NORFOLK — It was pandemonium in Lincoln. The final seconds were ticking off the clock in Pinnacle Bank Arena and the Norfolk Panthers were set to win their first boys state basketball championship since 1987.
Faces in the crowd were screaming, high fiving, and moving to the beat of ‘Jump Around’ by House of Pain. Ben Ries, the architect of the foundation of the 2017 Norfolk team, smiled and gave a thumbs up. Then it was back to work.
“I just also remember talking to our students and our administrative team about making sure we’re classy, and win this the right way, and be respectful of our opponents,” Ries said.
Ries, the Norfolk High Activities Director, did crowd control and congratulated the coaches right after the win. If this were one year earlier, he would have been hugging players and handing out medals as the team’s head coach.
But Ries stepped back from basketball after the 2016 season, despite having a group of seven seniors returning on his roster.
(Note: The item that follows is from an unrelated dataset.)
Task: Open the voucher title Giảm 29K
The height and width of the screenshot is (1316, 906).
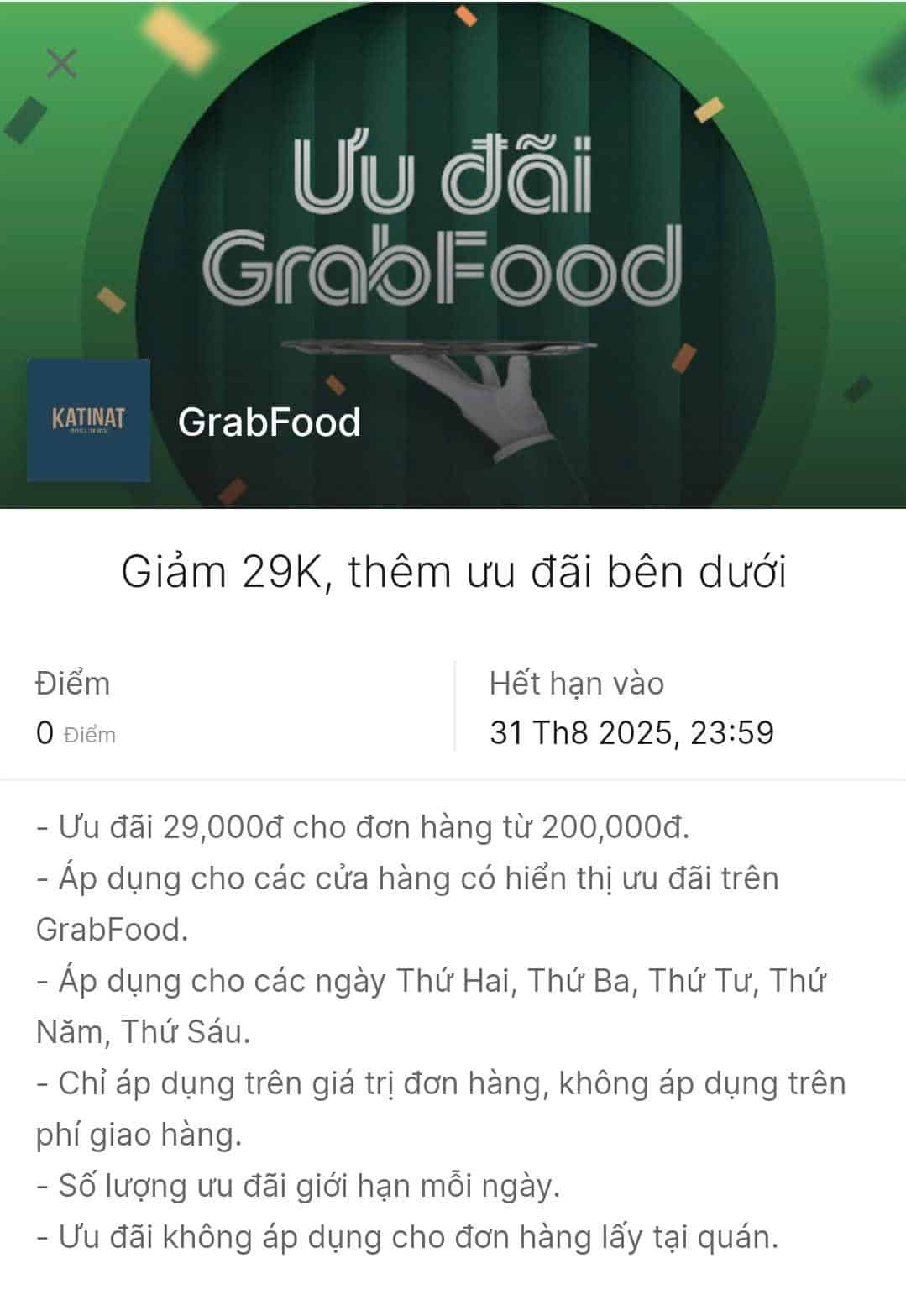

“It was challenging to leave that group behind because I knew how talented they were, but I also had to measure that against this is an opportunity that doesn’t come along very much,” Ries said. “And as much as I love basketball, I love Norfolk High School just as much.”
And that love for the school was evident as he was quick to point out the efforts of the cheerleaders, dance team and student section. So it wasn’t a bittersweet moment on Saturday. In fact, it was a reflective one.
“I had a chance to just reflect and think about what a great road it was for our program over the last 14 or 15 years,” Ries said. “It was really gratifying for me to just watch the whole big picture of everything that had come together in those last few moments.”
He was also quick to highlight the advantage provided by his successor, Tony Siske’s, calm and confident demeanor. And Siske’s humble nature was on display when talking to media postgame.
“Coach Ries has done a great job building the Panther program and this is a result of his hard work,” Siske said in the postgame press conference.
So while Siske and the players faced the cameras, the man who put the pieces in place for a championship run, was off celebrating with his family.
“It’s tough for coaches and administrators because we’re highly invested in what’s happening with our school and our respective programs that when you get those opportunities to see your kids and family it’s really gratifying,” Ries said.